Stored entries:
▬▬▬▬▬▬

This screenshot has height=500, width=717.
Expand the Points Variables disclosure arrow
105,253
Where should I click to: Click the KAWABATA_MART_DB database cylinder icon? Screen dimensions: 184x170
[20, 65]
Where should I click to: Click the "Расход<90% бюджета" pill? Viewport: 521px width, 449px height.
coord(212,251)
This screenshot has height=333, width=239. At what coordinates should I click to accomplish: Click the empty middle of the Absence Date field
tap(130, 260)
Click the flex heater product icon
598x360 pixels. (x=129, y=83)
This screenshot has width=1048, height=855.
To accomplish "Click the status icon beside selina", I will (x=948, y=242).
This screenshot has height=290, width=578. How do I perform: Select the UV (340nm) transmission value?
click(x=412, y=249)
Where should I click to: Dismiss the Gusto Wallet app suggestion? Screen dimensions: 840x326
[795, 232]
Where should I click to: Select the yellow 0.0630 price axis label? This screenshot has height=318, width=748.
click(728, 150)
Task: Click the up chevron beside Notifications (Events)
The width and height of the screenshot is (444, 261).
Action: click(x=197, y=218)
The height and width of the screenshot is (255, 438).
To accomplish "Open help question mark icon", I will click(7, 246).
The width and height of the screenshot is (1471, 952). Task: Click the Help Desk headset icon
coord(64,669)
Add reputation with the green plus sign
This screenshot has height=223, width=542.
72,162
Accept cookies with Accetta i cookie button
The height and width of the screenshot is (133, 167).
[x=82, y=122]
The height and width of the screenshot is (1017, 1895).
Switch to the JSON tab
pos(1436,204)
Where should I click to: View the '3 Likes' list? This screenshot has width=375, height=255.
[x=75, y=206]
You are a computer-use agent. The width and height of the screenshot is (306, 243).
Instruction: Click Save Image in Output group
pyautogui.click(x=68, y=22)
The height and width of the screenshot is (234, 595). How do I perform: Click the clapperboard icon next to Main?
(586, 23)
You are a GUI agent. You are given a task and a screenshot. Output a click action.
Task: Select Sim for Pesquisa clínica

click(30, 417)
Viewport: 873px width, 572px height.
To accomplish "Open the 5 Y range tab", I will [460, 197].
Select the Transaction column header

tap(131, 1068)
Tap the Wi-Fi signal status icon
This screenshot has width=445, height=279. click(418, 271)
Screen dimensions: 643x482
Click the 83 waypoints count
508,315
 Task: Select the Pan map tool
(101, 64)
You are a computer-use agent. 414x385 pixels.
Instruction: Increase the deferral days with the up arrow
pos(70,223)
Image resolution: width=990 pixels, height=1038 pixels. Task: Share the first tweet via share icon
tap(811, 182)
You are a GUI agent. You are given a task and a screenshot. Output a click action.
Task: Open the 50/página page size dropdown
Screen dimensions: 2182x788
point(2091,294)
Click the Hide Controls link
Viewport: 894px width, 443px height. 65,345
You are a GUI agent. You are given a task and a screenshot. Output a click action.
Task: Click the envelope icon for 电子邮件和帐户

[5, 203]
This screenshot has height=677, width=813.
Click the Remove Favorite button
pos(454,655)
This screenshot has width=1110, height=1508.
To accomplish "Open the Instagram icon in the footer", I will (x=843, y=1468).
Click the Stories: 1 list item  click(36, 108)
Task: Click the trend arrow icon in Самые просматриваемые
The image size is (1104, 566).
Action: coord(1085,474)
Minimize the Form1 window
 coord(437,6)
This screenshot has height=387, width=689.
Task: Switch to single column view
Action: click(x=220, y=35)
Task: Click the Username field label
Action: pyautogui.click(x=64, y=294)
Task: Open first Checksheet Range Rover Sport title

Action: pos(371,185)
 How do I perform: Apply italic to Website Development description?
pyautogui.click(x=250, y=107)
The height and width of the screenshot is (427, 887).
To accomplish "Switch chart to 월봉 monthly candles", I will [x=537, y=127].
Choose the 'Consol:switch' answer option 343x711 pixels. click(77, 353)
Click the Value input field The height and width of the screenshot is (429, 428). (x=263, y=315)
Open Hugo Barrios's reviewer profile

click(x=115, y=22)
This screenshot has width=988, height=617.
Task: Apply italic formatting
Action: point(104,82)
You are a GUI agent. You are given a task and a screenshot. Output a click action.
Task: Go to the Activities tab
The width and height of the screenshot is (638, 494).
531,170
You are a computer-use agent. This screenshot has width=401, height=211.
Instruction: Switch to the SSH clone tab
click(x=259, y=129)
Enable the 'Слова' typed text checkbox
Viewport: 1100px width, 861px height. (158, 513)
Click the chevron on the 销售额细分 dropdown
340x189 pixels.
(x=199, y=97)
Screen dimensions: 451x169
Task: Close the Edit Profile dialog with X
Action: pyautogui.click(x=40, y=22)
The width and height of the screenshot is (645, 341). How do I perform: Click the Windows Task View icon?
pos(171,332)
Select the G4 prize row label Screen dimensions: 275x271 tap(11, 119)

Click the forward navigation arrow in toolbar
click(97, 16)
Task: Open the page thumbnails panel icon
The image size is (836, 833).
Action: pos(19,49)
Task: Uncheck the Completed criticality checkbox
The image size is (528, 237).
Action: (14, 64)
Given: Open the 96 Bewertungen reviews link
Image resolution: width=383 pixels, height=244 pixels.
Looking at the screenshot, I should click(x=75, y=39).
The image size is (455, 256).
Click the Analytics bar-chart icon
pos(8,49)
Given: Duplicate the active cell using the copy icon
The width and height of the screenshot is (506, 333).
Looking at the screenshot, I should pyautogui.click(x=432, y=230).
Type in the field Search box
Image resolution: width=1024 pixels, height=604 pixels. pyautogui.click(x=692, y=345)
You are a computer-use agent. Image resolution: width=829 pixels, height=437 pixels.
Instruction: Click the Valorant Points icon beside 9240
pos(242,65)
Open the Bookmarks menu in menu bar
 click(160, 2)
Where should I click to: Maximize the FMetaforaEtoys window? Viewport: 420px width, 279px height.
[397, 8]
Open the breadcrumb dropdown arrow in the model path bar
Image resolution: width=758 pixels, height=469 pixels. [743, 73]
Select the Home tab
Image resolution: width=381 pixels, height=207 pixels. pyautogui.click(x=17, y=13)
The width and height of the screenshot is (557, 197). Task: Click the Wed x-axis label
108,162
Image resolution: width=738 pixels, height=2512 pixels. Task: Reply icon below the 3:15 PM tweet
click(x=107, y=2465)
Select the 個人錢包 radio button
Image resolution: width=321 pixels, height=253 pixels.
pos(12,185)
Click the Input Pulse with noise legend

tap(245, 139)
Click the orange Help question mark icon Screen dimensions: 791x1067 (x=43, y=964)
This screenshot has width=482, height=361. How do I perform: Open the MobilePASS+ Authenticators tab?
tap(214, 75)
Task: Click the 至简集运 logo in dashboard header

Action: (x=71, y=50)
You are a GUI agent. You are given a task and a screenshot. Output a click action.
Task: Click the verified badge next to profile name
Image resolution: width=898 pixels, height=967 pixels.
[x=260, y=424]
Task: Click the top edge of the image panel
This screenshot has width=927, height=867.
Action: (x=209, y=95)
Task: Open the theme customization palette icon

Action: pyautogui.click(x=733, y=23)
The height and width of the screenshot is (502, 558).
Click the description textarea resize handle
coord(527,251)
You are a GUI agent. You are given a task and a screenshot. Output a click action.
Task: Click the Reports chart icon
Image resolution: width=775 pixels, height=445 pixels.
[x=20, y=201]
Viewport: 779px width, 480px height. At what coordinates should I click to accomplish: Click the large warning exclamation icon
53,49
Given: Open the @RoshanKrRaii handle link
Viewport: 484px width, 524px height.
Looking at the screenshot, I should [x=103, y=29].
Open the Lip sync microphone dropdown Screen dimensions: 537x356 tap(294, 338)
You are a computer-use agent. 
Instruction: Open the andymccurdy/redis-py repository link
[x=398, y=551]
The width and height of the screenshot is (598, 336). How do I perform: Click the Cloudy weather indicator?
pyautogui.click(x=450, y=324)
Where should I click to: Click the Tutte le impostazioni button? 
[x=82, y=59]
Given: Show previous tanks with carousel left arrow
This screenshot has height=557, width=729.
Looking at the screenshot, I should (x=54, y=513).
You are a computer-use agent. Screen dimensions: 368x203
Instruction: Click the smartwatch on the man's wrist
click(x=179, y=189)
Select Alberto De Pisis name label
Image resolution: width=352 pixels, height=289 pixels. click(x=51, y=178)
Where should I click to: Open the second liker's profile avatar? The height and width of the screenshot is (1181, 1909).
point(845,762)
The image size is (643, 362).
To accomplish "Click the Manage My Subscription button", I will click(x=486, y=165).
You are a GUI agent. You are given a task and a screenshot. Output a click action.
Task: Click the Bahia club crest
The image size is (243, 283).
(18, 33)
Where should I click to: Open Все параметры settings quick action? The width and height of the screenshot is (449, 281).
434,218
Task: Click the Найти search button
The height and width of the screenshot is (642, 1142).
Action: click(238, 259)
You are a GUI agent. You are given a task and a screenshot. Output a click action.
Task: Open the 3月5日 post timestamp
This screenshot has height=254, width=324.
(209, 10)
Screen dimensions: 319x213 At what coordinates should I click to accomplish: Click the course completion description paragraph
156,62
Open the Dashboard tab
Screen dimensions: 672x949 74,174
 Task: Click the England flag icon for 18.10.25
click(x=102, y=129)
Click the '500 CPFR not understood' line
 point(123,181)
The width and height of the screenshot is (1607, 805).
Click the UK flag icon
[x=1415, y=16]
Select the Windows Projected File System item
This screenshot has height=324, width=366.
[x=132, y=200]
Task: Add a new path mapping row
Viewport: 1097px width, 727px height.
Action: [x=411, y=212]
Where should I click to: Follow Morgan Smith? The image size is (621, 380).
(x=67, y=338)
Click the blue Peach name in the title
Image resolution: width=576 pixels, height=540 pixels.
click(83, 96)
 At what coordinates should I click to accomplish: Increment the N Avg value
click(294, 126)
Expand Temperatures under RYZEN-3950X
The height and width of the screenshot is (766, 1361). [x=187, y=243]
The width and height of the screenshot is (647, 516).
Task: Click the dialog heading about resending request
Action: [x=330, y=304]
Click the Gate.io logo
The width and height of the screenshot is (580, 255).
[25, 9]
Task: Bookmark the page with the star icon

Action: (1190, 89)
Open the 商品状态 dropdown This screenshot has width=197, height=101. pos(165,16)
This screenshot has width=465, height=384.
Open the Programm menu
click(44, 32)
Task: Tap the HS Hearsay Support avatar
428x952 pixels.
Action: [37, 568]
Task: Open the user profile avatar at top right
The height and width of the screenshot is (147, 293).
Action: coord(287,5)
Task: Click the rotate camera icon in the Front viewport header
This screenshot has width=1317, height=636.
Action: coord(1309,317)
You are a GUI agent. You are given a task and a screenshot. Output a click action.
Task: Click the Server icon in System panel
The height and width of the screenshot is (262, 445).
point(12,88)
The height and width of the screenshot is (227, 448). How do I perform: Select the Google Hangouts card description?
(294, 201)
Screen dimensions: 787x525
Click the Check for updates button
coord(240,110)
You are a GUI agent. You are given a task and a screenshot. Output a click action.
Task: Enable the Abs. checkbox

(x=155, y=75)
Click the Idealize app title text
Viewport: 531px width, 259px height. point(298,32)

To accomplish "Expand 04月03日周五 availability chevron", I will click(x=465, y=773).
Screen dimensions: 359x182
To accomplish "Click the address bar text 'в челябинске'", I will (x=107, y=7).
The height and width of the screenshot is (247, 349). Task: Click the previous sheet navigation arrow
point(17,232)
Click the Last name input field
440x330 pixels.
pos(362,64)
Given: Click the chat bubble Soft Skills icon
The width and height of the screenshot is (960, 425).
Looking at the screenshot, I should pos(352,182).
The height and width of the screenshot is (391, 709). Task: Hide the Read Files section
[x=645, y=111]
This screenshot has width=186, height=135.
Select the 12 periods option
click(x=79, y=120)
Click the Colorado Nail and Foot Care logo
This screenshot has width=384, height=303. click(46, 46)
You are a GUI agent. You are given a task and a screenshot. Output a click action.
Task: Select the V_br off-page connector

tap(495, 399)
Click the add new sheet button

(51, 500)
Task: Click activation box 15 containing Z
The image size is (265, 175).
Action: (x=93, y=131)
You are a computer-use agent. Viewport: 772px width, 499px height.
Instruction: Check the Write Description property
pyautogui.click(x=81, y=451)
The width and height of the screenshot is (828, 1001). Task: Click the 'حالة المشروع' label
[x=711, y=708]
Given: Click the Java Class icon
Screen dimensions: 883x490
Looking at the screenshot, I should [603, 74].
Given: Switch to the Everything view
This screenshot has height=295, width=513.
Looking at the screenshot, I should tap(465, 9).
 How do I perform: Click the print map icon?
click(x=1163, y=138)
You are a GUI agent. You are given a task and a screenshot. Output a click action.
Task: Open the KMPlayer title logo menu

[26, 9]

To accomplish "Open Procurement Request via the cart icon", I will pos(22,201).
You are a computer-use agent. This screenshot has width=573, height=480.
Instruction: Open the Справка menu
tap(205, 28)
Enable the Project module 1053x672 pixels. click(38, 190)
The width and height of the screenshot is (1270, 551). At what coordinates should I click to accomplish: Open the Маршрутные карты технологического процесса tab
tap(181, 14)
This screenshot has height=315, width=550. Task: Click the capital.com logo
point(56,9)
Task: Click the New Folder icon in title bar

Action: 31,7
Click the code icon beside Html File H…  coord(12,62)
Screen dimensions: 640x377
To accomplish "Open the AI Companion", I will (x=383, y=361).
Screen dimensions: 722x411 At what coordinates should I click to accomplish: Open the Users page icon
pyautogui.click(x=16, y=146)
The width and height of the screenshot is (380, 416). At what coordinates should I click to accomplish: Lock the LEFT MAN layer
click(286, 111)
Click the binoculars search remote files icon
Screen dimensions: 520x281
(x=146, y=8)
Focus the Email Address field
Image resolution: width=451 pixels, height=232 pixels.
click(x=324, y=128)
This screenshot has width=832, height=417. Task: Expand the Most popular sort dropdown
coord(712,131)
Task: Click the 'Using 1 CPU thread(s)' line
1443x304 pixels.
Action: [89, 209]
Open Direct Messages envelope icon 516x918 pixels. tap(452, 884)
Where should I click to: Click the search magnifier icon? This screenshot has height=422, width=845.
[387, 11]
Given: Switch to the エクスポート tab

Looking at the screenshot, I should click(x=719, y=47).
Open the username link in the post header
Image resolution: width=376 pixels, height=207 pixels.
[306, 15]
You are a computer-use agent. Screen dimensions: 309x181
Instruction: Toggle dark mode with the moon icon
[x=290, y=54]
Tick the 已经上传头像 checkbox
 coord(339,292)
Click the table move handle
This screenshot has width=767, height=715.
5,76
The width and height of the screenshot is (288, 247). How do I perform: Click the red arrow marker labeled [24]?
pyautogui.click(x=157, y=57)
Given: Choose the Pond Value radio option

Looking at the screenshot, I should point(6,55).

▬▬▬▬▬▬

# [Try it]
The lines that contain the word "question" are wanted; copy each of them from the records.

# [Result]
To accomplish "Open help question mark icon", I will click(7, 246).
Click the orange Help question mark icon Screen dimensions: 791x1067 (x=43, y=964)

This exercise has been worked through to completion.